## Problem description
In the records below, copy everything verbatim from the line containing "has height=413, width=596." down through the line containing "DW8XLCE.exe 2014-07-03 오후...", including both of those lines.

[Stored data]
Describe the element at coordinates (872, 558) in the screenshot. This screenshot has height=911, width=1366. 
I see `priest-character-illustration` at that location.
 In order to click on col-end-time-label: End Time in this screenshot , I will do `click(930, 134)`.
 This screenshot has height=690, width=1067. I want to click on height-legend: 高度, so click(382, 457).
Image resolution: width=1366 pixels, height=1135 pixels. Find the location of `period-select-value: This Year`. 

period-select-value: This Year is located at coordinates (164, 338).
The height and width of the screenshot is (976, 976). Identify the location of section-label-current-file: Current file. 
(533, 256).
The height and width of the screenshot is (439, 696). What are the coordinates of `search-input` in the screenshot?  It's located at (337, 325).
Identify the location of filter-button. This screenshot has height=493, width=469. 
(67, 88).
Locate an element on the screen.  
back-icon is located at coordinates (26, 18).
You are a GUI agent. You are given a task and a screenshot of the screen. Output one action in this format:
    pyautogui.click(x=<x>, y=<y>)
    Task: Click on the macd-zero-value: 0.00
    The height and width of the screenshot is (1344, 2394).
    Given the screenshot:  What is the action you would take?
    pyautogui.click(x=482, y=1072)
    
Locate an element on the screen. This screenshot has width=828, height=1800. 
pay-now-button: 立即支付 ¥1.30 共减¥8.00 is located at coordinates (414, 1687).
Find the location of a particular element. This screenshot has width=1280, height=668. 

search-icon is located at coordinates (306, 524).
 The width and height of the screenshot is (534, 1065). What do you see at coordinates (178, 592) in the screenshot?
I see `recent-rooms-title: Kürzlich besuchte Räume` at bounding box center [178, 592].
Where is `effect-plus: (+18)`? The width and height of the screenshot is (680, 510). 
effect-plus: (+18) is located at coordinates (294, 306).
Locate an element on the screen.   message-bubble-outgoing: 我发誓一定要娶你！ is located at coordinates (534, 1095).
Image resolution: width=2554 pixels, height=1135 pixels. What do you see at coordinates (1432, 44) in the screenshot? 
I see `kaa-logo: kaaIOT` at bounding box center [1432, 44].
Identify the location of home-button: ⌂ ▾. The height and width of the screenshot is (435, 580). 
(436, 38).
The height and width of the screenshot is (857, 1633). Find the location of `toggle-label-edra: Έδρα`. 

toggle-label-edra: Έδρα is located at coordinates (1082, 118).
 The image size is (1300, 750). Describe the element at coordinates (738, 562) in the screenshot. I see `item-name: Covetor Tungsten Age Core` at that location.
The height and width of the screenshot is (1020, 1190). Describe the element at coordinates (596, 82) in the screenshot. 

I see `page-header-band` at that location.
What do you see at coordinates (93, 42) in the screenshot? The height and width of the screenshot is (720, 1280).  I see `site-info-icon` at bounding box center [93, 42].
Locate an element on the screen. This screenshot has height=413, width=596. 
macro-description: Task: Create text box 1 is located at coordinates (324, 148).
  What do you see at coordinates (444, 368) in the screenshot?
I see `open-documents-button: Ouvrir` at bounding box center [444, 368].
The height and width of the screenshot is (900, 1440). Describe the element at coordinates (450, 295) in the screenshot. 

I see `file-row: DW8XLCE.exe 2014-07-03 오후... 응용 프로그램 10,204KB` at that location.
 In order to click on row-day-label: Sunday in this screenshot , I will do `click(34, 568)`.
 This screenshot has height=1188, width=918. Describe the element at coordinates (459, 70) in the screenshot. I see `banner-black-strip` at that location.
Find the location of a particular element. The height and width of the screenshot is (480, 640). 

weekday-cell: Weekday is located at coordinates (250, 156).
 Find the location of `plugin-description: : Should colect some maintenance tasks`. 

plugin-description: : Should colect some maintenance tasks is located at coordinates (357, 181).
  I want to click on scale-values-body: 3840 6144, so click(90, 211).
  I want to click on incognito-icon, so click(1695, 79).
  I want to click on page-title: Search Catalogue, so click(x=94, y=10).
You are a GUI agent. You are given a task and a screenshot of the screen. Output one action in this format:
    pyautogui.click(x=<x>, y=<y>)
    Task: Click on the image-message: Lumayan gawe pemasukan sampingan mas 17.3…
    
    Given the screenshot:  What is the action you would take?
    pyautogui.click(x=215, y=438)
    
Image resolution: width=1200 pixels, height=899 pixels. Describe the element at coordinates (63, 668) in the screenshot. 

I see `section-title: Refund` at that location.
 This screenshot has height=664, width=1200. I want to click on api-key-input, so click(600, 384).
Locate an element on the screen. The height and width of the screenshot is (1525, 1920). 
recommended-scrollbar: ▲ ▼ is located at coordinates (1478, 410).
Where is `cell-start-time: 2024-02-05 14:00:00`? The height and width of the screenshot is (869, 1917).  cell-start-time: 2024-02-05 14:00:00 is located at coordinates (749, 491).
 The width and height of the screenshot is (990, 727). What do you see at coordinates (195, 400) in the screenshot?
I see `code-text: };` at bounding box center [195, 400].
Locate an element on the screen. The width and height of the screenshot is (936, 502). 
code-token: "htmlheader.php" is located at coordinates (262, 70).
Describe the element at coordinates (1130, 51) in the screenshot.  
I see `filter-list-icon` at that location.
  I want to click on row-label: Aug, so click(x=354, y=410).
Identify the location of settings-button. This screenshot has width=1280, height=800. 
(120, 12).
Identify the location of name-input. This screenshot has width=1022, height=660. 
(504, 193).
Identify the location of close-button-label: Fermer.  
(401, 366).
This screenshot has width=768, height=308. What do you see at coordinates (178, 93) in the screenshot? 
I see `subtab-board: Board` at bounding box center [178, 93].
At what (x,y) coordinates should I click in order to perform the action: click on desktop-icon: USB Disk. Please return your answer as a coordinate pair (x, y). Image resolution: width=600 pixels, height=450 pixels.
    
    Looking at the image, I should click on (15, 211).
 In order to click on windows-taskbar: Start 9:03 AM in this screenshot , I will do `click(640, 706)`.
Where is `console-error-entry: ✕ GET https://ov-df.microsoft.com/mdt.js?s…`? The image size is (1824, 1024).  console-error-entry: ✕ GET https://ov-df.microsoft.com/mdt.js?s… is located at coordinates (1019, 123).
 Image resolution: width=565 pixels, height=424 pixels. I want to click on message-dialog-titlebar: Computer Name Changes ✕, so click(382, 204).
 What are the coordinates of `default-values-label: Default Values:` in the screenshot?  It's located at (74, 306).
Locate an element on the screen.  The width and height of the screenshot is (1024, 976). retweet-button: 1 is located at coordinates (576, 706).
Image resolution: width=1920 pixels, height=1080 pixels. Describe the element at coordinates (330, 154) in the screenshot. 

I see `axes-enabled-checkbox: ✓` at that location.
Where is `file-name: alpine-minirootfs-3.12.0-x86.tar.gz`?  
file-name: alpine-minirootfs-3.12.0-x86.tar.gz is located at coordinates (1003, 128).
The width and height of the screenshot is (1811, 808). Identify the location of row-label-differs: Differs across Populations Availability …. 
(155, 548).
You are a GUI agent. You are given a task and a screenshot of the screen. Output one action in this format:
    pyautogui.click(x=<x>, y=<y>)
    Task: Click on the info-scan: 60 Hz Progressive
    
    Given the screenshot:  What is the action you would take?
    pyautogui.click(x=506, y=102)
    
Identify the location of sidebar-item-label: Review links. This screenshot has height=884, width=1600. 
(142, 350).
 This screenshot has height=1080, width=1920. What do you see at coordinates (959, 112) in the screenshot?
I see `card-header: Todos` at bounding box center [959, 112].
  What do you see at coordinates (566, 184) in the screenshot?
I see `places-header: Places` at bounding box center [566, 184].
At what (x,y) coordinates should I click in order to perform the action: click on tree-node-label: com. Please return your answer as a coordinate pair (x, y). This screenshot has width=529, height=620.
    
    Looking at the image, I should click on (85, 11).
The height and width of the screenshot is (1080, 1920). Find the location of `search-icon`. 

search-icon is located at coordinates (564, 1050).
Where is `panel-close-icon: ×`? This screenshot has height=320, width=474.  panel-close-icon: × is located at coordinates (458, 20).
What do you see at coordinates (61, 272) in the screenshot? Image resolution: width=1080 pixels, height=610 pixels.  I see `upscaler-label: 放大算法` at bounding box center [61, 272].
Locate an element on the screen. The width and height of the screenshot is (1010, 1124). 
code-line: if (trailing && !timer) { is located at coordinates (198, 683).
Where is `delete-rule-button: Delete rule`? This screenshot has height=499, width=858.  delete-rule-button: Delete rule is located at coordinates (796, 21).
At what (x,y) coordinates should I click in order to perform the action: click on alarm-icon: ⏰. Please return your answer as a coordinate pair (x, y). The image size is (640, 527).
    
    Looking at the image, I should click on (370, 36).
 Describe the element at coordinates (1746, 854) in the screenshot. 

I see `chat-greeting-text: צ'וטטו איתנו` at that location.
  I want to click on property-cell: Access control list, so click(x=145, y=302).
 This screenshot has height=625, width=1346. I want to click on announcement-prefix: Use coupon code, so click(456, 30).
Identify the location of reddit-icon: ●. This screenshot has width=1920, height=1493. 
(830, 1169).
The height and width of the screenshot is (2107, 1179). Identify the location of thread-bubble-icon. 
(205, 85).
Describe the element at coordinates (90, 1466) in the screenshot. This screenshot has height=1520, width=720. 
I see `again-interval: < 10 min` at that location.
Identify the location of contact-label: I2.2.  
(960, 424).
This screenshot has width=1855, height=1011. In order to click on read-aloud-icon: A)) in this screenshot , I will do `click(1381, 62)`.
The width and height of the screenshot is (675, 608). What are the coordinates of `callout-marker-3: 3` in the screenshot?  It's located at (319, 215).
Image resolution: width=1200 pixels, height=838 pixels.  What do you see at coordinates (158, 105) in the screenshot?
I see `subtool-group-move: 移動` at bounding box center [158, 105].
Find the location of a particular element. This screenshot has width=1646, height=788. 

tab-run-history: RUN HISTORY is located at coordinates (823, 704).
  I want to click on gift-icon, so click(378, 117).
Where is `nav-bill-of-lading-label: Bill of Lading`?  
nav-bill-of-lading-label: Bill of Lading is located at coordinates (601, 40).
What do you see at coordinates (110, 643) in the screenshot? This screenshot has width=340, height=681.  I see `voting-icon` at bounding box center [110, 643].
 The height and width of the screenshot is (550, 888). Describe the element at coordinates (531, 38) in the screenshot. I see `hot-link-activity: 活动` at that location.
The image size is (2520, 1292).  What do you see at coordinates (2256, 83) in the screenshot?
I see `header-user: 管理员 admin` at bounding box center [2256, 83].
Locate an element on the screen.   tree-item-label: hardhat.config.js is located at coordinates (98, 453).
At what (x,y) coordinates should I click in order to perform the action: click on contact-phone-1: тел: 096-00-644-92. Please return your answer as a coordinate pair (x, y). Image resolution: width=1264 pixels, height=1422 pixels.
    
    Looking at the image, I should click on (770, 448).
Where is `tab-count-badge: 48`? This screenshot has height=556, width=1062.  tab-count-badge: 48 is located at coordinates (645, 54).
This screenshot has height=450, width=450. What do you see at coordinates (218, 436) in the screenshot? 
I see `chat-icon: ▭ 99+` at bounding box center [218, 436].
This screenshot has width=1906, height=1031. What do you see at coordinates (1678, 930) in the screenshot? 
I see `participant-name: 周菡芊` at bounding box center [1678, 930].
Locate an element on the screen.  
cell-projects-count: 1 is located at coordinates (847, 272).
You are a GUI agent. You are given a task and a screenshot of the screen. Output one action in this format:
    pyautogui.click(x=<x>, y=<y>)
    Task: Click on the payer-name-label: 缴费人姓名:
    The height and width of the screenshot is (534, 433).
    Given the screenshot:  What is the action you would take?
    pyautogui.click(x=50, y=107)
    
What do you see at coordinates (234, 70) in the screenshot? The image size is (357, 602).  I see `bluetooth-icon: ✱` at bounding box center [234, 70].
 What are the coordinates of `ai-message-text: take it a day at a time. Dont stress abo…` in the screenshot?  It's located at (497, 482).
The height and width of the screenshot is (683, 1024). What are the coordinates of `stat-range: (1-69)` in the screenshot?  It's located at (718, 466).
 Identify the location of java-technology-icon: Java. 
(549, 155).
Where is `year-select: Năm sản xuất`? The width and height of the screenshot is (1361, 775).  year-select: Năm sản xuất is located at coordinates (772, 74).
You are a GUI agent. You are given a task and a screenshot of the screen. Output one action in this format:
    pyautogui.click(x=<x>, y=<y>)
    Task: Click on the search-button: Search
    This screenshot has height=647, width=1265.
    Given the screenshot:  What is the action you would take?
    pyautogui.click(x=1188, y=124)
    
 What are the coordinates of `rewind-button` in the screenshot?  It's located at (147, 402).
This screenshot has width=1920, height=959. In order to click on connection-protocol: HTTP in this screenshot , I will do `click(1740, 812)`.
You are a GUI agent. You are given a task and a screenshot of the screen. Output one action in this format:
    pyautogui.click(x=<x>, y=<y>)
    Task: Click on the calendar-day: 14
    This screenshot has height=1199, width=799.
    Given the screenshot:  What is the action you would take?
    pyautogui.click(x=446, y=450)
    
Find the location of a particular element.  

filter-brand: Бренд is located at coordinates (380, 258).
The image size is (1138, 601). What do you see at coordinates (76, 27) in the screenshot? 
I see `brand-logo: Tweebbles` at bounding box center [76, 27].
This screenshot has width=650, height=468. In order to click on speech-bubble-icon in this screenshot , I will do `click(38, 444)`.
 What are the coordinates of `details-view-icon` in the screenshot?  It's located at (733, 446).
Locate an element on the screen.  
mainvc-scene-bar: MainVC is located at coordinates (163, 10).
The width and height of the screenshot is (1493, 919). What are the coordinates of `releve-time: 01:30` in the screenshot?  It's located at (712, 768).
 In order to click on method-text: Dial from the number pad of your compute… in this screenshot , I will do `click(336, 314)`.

## Task response
Locate an element on the screen. This screenshot has height=413, width=596. 
macro-description: Task: Create text box 1 is located at coordinates (324, 148).
  What do you see at coordinates (444, 368) in the screenshot?
I see `open-documents-button: Ouvrir` at bounding box center [444, 368].
The height and width of the screenshot is (900, 1440). Describe the element at coordinates (450, 295) in the screenshot. 

I see `file-row: DW8XLCE.exe 2014-07-03 오후... 응용 프로그램 10,204KB` at that location.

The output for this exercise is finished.